▶ _EXERCISE REQUIREMENTS_:
In the data that follows, how many lines contain the word "database"? Give only that number.

Pixel coordinate grounding data
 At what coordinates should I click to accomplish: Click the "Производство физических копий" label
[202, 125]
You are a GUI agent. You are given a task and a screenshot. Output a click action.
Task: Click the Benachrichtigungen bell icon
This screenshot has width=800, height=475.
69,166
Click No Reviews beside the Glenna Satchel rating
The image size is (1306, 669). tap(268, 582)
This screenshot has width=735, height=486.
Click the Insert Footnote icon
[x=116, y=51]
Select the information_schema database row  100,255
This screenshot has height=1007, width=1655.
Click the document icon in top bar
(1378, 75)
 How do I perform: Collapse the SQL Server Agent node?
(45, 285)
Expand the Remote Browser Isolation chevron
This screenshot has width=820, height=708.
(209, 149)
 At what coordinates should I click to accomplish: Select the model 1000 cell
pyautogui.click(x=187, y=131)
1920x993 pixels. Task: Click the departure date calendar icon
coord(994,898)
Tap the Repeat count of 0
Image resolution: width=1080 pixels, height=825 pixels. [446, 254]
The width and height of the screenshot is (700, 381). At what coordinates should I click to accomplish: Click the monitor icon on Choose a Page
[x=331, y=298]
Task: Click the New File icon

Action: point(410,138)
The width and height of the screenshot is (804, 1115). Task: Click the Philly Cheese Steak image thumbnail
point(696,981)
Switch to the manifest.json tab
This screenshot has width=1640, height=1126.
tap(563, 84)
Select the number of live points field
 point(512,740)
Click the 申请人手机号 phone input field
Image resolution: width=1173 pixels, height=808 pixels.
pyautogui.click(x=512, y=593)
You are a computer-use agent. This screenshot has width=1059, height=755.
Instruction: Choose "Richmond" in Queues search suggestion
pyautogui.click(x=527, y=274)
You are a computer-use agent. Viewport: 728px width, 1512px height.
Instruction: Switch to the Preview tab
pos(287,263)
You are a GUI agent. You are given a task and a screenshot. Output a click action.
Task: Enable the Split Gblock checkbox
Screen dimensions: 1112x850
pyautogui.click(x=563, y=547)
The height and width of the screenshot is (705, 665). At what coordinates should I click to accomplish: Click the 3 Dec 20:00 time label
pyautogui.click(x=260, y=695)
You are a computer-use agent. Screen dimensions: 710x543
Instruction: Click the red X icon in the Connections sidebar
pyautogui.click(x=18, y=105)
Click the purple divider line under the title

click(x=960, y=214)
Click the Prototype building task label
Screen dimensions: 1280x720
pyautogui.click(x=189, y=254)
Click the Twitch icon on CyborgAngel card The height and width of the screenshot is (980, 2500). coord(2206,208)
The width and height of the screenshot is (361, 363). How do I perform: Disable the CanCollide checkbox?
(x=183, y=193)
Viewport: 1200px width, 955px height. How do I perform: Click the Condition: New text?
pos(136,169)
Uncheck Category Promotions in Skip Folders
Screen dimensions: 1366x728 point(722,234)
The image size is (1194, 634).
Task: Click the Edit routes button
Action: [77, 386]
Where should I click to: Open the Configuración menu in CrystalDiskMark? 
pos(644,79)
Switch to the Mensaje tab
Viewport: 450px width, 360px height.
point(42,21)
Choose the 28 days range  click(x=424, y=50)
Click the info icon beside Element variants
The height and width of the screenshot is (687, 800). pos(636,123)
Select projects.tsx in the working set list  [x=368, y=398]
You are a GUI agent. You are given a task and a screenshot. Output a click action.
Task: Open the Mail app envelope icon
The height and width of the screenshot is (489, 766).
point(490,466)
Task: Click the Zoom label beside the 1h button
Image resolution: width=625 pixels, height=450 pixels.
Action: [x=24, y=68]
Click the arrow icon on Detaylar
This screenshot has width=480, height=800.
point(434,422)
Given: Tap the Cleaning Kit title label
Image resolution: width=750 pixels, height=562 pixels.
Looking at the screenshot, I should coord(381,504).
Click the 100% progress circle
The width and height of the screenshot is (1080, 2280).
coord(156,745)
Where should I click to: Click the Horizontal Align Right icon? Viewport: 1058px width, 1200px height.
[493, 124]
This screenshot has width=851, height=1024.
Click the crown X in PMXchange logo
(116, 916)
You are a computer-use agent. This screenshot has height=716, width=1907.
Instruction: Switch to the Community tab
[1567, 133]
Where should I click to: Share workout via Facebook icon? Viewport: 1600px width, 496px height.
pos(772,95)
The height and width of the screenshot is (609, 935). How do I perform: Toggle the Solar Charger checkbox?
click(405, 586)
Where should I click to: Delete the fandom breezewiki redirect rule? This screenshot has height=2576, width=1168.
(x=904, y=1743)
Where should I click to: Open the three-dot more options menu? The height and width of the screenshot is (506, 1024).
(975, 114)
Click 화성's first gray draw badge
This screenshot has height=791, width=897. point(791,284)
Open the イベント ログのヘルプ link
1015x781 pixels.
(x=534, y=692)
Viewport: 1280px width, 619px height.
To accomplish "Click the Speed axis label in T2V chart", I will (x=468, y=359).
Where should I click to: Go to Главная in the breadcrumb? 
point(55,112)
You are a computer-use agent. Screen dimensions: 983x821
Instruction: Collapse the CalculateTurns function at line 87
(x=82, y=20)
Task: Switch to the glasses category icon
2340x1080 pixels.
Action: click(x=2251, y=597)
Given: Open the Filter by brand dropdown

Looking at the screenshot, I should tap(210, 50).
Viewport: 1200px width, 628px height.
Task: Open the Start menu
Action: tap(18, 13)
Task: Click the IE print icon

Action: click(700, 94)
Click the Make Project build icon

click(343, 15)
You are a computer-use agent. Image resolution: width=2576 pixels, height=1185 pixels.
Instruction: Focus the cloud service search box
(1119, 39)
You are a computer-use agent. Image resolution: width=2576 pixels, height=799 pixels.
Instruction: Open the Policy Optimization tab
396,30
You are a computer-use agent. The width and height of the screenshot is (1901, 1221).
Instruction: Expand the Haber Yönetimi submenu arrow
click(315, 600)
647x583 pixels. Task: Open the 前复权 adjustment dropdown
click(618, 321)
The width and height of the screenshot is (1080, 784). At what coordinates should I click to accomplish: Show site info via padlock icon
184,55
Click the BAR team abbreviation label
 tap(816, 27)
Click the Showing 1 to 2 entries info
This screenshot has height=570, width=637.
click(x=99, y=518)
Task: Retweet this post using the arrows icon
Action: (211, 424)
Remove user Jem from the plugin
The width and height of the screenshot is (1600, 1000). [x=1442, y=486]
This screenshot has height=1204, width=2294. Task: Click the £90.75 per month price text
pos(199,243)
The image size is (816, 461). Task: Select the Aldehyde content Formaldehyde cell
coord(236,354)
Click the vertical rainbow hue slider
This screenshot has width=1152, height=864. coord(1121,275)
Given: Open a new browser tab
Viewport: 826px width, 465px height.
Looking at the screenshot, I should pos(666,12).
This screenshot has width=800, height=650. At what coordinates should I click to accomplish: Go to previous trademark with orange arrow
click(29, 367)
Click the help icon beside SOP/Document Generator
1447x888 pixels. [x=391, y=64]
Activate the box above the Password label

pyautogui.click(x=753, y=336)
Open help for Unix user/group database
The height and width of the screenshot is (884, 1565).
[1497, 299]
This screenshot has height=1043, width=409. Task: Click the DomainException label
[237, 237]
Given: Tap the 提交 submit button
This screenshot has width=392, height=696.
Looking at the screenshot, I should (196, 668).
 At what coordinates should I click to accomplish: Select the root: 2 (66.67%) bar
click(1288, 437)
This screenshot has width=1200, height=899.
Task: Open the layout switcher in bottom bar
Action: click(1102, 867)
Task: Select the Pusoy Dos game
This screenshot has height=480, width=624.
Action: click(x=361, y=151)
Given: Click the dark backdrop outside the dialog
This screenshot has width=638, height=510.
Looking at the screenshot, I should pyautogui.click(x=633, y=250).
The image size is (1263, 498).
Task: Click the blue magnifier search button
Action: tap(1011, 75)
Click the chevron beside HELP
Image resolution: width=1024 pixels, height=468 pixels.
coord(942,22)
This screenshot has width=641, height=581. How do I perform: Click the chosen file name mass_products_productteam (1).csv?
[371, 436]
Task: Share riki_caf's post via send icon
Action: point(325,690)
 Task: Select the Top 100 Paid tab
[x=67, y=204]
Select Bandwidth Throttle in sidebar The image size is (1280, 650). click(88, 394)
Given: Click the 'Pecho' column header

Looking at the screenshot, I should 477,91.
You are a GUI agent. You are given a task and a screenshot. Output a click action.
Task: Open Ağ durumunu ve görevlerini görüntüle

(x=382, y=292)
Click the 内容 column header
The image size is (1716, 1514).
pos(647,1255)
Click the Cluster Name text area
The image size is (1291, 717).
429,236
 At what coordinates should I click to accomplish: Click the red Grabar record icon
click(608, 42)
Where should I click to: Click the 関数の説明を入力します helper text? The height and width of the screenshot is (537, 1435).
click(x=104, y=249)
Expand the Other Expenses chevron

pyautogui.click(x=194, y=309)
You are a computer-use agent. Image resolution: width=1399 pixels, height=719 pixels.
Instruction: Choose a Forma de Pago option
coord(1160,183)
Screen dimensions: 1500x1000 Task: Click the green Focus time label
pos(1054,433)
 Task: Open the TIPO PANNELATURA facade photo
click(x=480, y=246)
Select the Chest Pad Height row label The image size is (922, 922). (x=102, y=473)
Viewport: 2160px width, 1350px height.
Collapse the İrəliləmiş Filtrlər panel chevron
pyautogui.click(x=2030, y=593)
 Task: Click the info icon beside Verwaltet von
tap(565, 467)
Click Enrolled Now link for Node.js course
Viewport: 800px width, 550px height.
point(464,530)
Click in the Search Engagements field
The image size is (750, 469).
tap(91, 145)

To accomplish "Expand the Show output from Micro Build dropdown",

▶ _RESPONSE TO THE EXERCISE_:
2